EXERCISE DETAILS: Omitting all images, transcribe the entries word for word.

DATASET EXTRACT:
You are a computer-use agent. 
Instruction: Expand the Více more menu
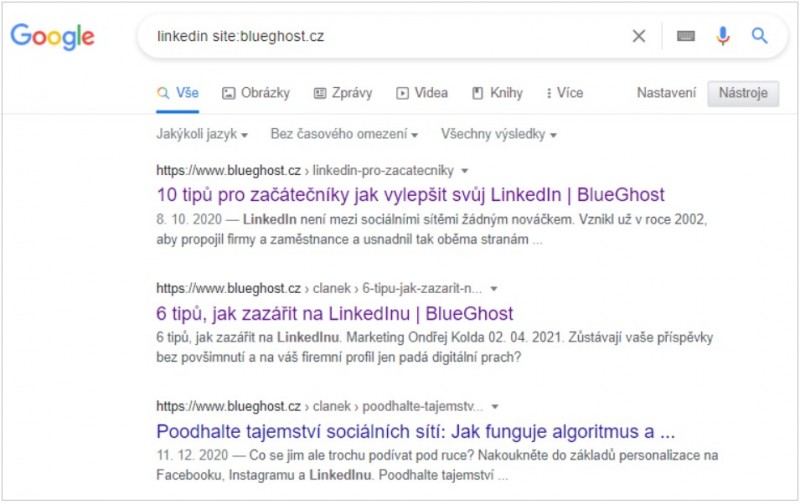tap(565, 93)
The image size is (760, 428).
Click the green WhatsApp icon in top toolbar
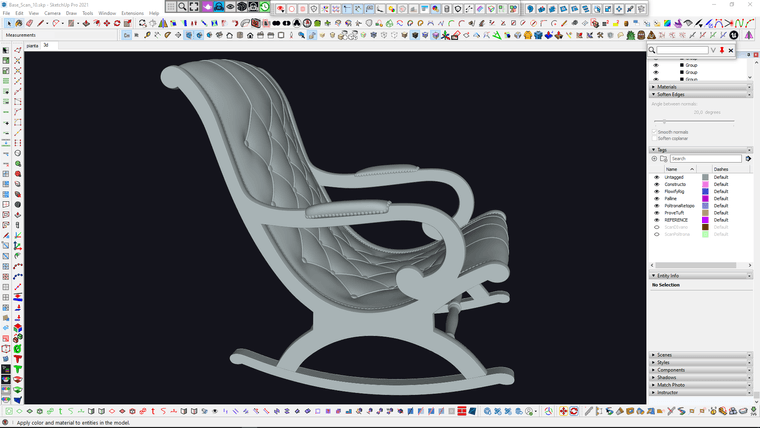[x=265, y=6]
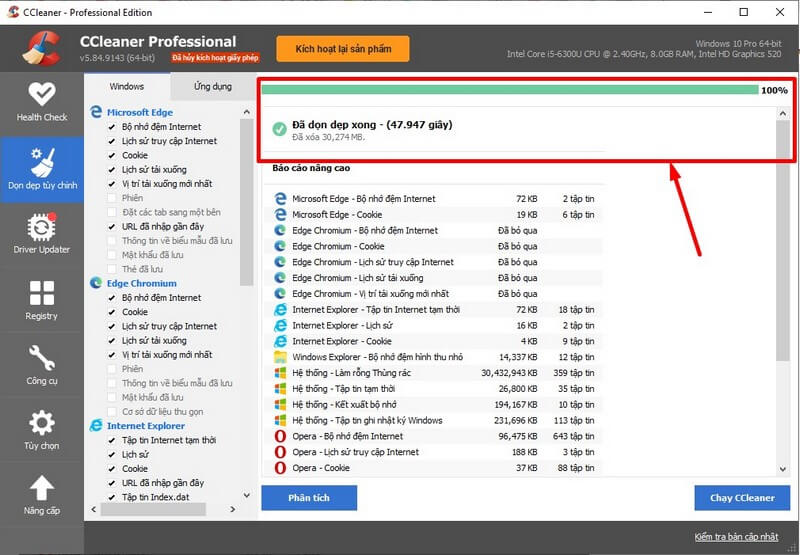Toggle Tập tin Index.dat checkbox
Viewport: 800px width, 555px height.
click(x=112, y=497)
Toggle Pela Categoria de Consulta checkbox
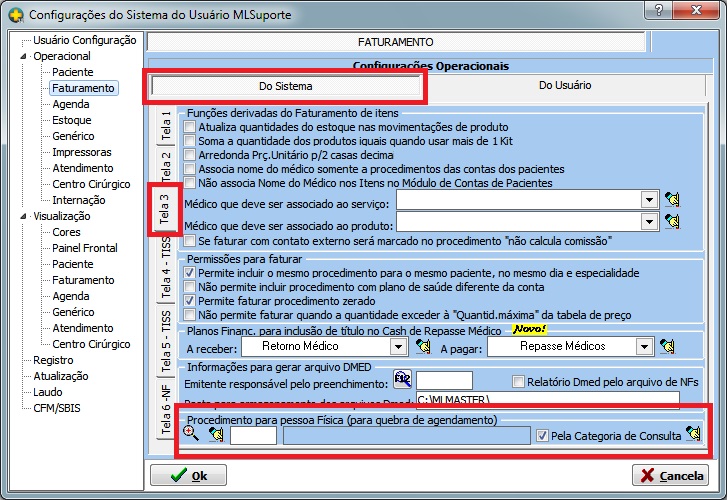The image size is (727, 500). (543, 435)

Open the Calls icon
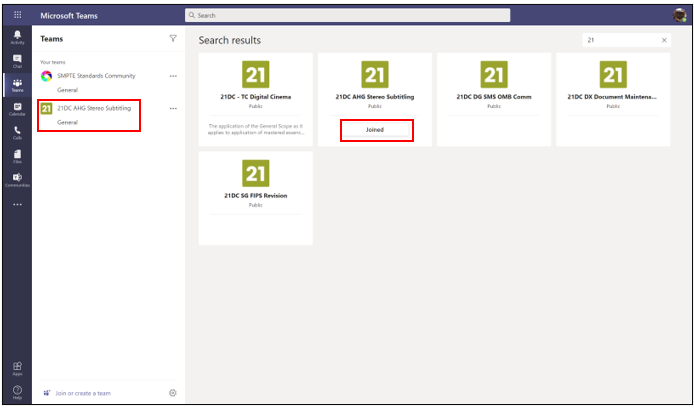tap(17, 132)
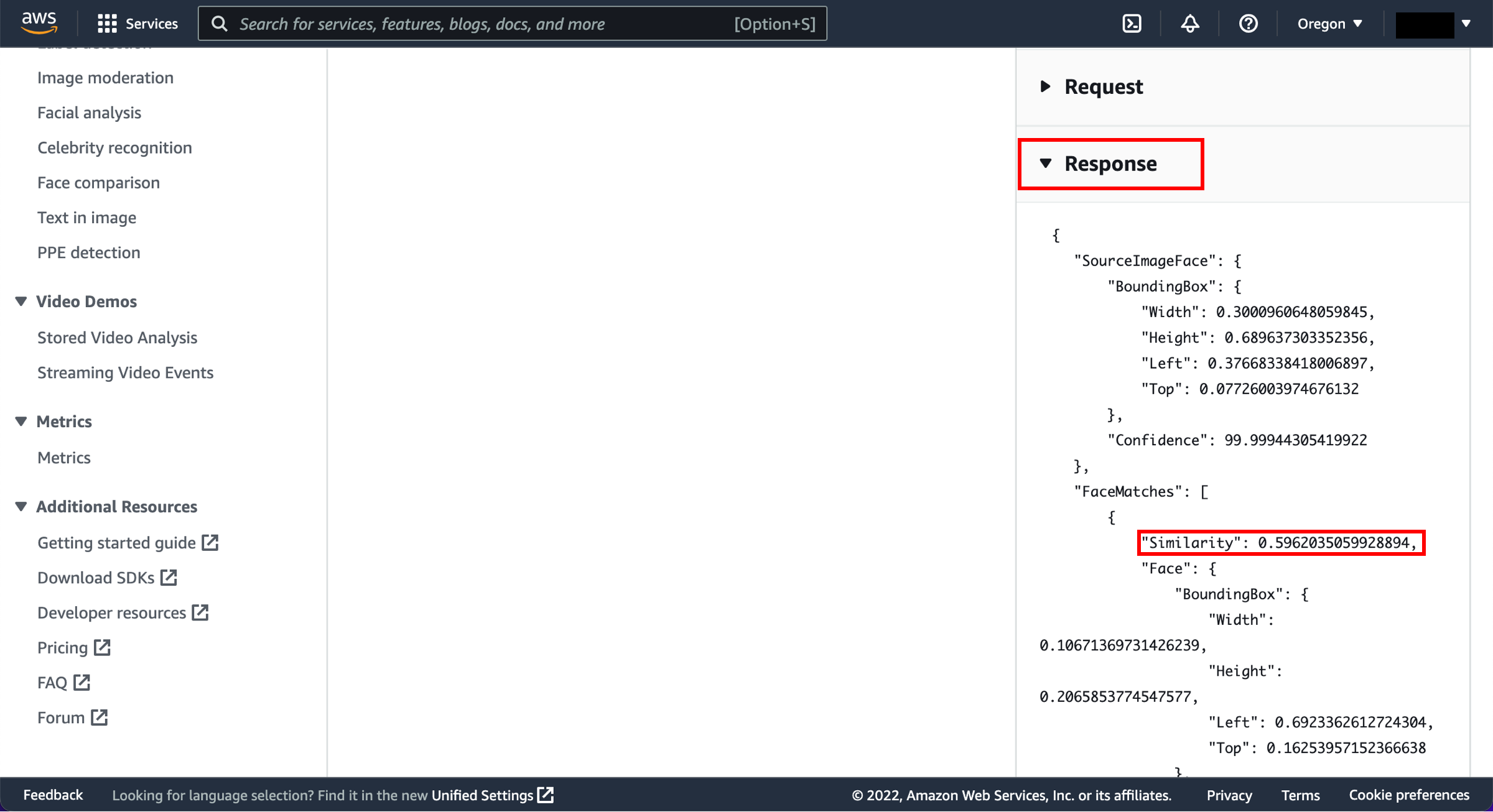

WRITTEN ANSWER:
You are a computer-use agent. 
Instruction: Expand the Více more menu
tap(565, 93)
The image size is (760, 428).
Click the green WhatsApp icon in top toolbar
[x=265, y=6]
Toggle Tập tin Index.dat checkbox
Viewport: 800px width, 555px height.
click(x=112, y=497)
Toggle Pela Categoria de Consulta checkbox
The image size is (727, 500). (543, 435)

Open the Calls icon
tap(17, 132)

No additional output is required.